This Week: The Senate vs. the Credit Card Companies
We all know how this battle has played out in the past. Indeed, though the House easily passed a credit card reform bill in 2008 and again this year, Senate Democrats didn’t move their version anywhere last year, and it barely got out of the Banking Committee in March.
Things could be different this time around. Despite a month-long delay, the upper chamber will begin consideration of its bill today. Sen. Chris Dodd (D-Conn.), the sponsor of the proposal who’s been in negotiations with Sen. Richard Shelby (R-Ala.) over a compromise, said Monday that a deal was struck over the weekend.
Two questions come readily to mind: (1) To what extent did Dodd have to water down the consumer protections to get Shelby on board, and (2) Will it be enough to get 60 senators on board?
In a statement, Dodd said he anticipates a tough fight on the floor:
While I expect some battles in the coming days from credit card companies and their allies in an effort to diminish these strict new rules, I stand ready to fight against any attempt to weaken the strong consumer protections in this bill.

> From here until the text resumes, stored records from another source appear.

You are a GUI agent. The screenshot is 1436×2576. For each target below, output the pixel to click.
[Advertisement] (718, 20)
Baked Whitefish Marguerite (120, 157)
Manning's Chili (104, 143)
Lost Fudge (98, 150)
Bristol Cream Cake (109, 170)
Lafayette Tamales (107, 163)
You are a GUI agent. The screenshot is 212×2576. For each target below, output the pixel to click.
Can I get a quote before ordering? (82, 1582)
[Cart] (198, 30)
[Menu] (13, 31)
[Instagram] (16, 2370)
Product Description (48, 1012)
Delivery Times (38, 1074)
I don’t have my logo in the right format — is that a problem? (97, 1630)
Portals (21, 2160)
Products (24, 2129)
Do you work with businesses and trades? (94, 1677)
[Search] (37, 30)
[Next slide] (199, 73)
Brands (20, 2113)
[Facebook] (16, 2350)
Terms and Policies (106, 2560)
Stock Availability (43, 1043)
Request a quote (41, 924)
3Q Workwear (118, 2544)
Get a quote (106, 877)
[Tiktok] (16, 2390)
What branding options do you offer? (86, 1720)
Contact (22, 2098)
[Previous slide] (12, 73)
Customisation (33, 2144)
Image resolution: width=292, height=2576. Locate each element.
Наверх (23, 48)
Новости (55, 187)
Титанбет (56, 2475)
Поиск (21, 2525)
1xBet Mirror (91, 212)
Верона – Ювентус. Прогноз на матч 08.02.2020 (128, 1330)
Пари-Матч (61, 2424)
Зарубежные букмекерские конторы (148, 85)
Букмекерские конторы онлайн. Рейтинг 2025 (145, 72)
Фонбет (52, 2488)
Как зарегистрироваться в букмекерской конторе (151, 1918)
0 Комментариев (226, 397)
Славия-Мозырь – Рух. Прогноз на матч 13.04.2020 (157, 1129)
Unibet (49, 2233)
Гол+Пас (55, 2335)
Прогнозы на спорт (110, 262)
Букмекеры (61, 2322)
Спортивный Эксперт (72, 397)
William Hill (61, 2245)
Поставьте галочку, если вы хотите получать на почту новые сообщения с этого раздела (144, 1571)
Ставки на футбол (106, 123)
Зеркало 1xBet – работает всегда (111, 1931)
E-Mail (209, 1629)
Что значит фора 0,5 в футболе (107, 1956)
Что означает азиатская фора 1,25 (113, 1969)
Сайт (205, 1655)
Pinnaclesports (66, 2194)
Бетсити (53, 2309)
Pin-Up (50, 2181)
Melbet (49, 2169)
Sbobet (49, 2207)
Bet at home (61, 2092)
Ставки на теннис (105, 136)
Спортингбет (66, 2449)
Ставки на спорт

The debate is a timely one. The New York Times reported today that the banks are already bracing for potentially enormous losses in the credit card sector, as more and more borrowers struggle to pay their bills amid rising unemployment.
The banks are certain to push the case that Congress shouldn’t be doing anything further to hurt their bottom lines — even in the name of consumer protection. We’re about to find out where the Senate’s loyalties lie.